The last thing I could remember hearing was Huckebein's voice on the radio before I shot him down.

"That was a good flight, Anne. See you on the other side."

We wouldn't.

Maybe if I hadn't lured myself to that fateful rally in Neu Eisendorf, or if I had let Huckebein escape instead of shooting him down, nothing would have changed, neither my fate or that of the country. Maybe it would have only meant eight nuclear weapons would have detonated above those towns instead of seven. But I was much more certain of something else.

When I decided to help that plot by shooting Huckebein down, I already sealed my place in history. I was a collaborator. I thought I could redeem myself in my desperate attempt to stop it...but in the end I knew this was the ignominious death I deserved. The blood of 20,001 people was on my hands, including the co-pilot I dragged to his demise. If they somehow found my body, they would identify me and condemn my eternal memory to villainy.

I found some twisted solace in the fact that I wouldn't be able to change what was now etched in stone. Yet I had also come to an even more profound realization, regrettably only in time for my demise.

I saved the Demon Lord's life, if only for the few moments before I was shot down. And more than that, I now felt as if it were necessary, like nature taking its course.
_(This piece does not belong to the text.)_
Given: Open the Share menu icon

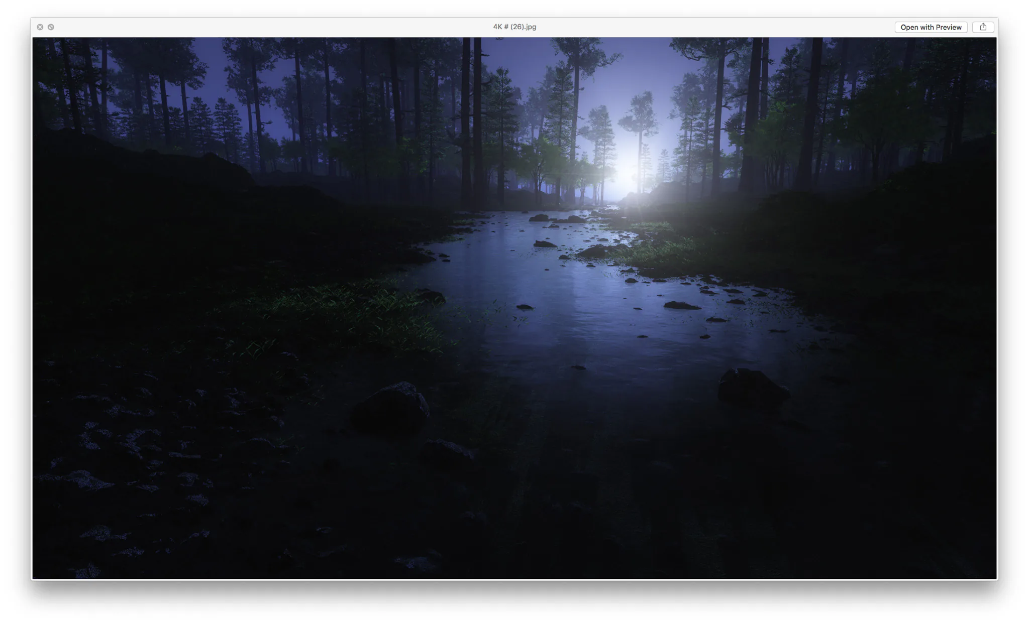Looking at the screenshot, I should [x=983, y=27].
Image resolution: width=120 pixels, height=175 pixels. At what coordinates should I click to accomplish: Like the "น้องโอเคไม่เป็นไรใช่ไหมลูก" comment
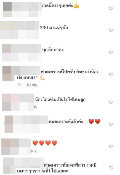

People like the Demon Lord didn't survive and profit because they knew that any human being would forsake the values they held so dear when pushed far enough. Most people, sane or otherwise, came to that conclusion sooner or later.

No, they lived because they knew how to take advantage of it. People like Heinrich Strossen and Ashley Bernitz, even Colonel Buchner and Gunther and Michael Heimeroth would not last in the world that these nuclear bombs created. Their obsession with preserving their versions of morality would certainly be their undoing. But the Demon Lord would always find an opportunity in people like them, in Belka, or Osea, or Ustio, in whatever organization came knocking to prosper for himself. And there were always more opportunities to take their place when they had their fill.

My mind, as the process of death went, was the last thing to go. Before I completely succumbed to death's embrace, I decided that I wouldn't fight the Demon Lord anymore, at least in the sense that I antagonized him since the war began.

Rather, if I were somehow incarnated into another life, I should instead strive to compete with him and even try to become like him. Maybe even to replace him in legend or infamy.

Today, I still believe that arriving at that revelation granted me that reincarnation.

When I regained consciousness on a surgeon's table a few days later, I felt as if I were reborn.


To Be Concluded...

Author's Note: Yes, PJ just shot them down. Irony.